Document text:
College Basketball Is Such A Bummer Right Now
12:28 PM EST on December 2, 2020
A confession: There's at least a part of me that can't help but feel a little bit of warmth inside when I see a sporting event being played in front of fans right now. Of course, it's also concerning and uncomfortable to watch a game where every single crowd shot contains, at best, two or three people who don't know how to wear a mask right in the middle of a pandemic, and as cases reach new highs it's a really bad idea to keep congregating in large groups. But it's also, I believe, a pretty standard human reaction to feel some kind of reassurance or even some faint camaraderie when other people are watching and trying to enjoy the same thing that you are, in the same way that it's easier to laugh at a comedy in a packed theater than it is with headphones on in your bed. While sports have perhaps proven this year that they don't literally require live crowds in order to keep putting out a product, folks seem to be unanimous that the enjoyment they get out of watching a game declines noticeably when it's played in lifeless conditions.
And it's already become apparent, just a few days into the season, that no sport has suffered more of an aesthetic drop-off from the loss of fans than college basketball. Over the first week of the new NCAA season, an onslaught of would-be marquee matchups have been placed on TV in nonsensical locations and/or without any spectators. These games don't even get the luxury of the NBA's pricey setup from this summer, where loud noises and the images of live fans did their best to approximate a real arena. Instead, every game has the vibes of a late-night scrimmage in a middle-school gym.

Dataset content:

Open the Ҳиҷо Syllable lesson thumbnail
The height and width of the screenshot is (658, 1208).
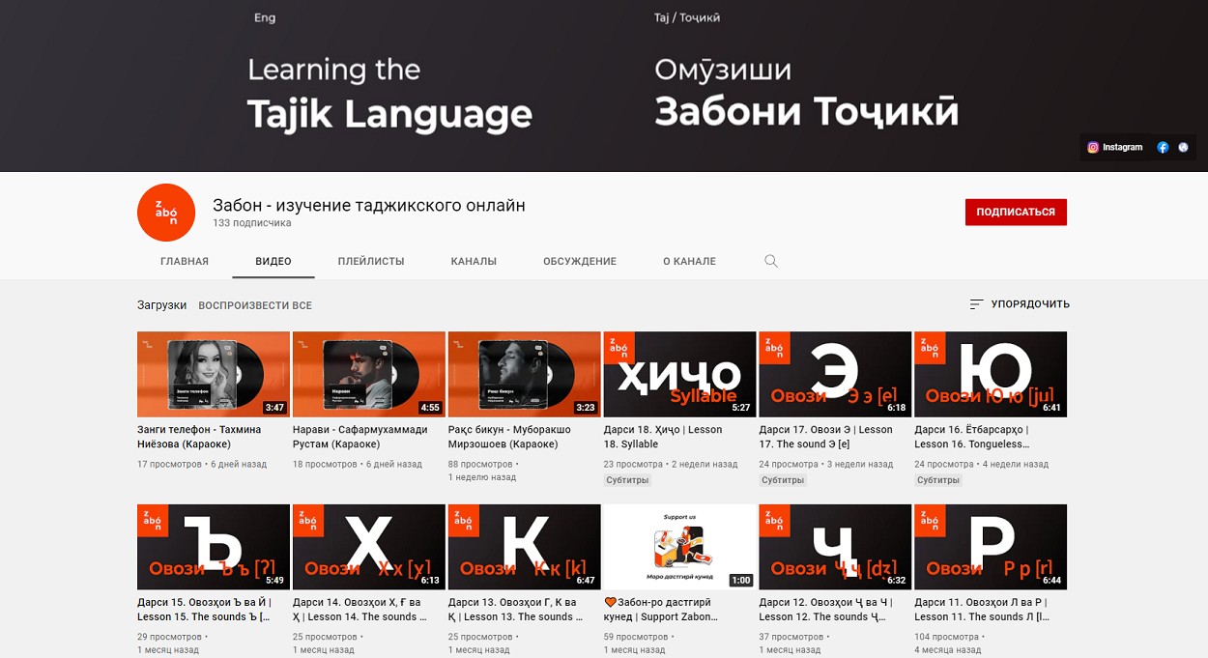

Tasks to carry out:
a) Which physical places does the article on college basketball without fans mention? List every one.
b) Write the next part of the article on college basketball without fans, starting after its last sentence.

Answers to the exercises:
a)
- A packed theater
- Your bed
- A real arena
- A middle-school gym

b)
To be clear: That there are currently basketball games between teams from separate ends of the country happening indoors as the pandemic worsens is extremely stupid in itself. But the fact that the games, just as pure product, feel completely devoid of any kind of energy or fun adds another layer of suck that makes this whole undertaking feel even more absurd. Compared to every other pandemic sports broadcast, college basketball's disadvantages are stark. Unlike football or hockey, fans are typically very close to the action. Unlike golf or baseball, these fans are rowdy—particularly the ones positioned behind the hard cam. Unlike the NBA, they simply don't have the resources to try to recreate the arena atmosphere on a closed set. And, maybe worst of all, there's little-to-no star power that can give these games a sense of larger importance to the viewers stuck at home.
Michigan State's win over Duke on Tuesday night laid bare all of the issues that will continue to dog the sport for as long as they're determined to gut out this ill-advised schedule. The Spartans rode 20 points from Rocket Watts to earn a 75-69 victory over the Blue Devils' highly touted group of incoming freshmen. They won this game against a school that consistently has their number, and they did it at Cameron Indoor Stadium, of all places, where Tom Izzo had been 0-3. But unlike any other year, one of the sport's loudest venues was nearly silent from beginning to end. With this top-10 win, Michigan State did not shut up Dick Vitale's beloved Crazies; for all watching, they merely traveled 700 miles to win a game against a good team on a Durham court that happened to be painted Duke Blue.
"I know one thing: I'm not gonna put this as an asterisk," Izzo, who recently returned from a bout with COVID-19, said after the game. He wouldn't be doing his job properly if he said anything else, and in any other year, this would in fact rank among Izzo's all-time best regular season wins. But to watch his team's achievement on TV—the only way anyone could watch it—and say that this was some sort of monumental road victory would require a simply delusional level of optimism. And the fact that these sorts of interchangeably dull atmospheres will be the norm all season is enough to make you wonder why there's going to be a season at all.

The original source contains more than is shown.